═════ DATA TO PROCESS ═════

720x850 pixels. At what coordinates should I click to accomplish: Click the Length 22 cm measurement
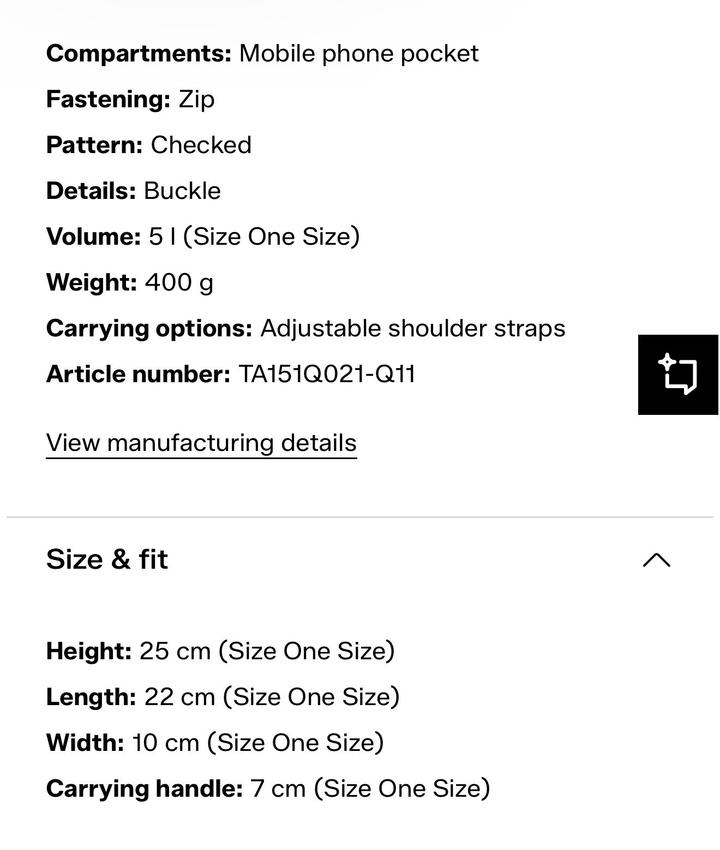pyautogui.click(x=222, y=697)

═════
═════ DATA TO PROCESS ═════

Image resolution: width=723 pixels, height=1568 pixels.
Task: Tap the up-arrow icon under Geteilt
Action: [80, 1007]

═════
═════ DATA TO PROCESS ═════

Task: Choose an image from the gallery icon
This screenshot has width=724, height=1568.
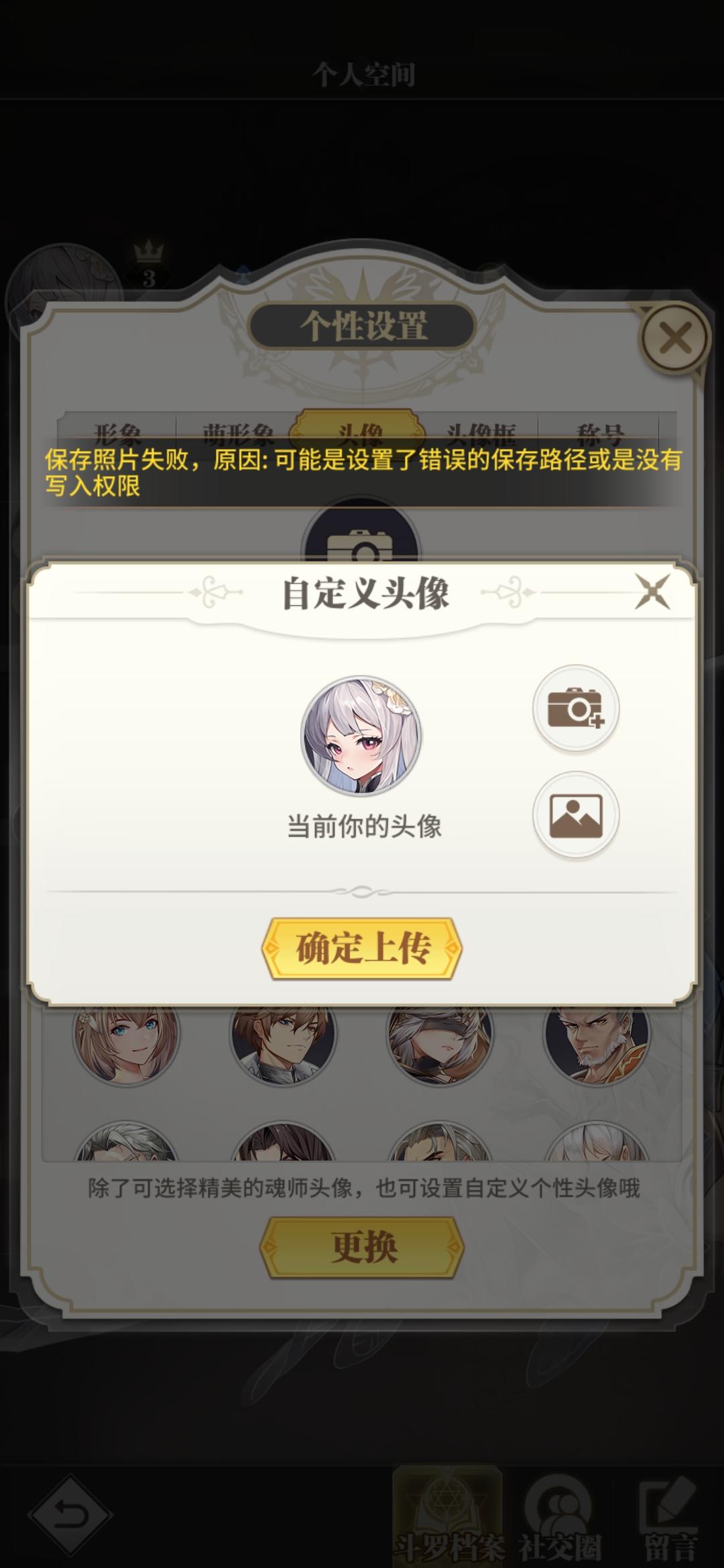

═════

Within the material above, copy exactly the lines from the line that holds "Task: Choose an image from the gallery icon" up to and including the line that holds "This screenshot has width=724, height=1568.".

Task: Choose an image from the gallery icon
This screenshot has width=724, height=1568.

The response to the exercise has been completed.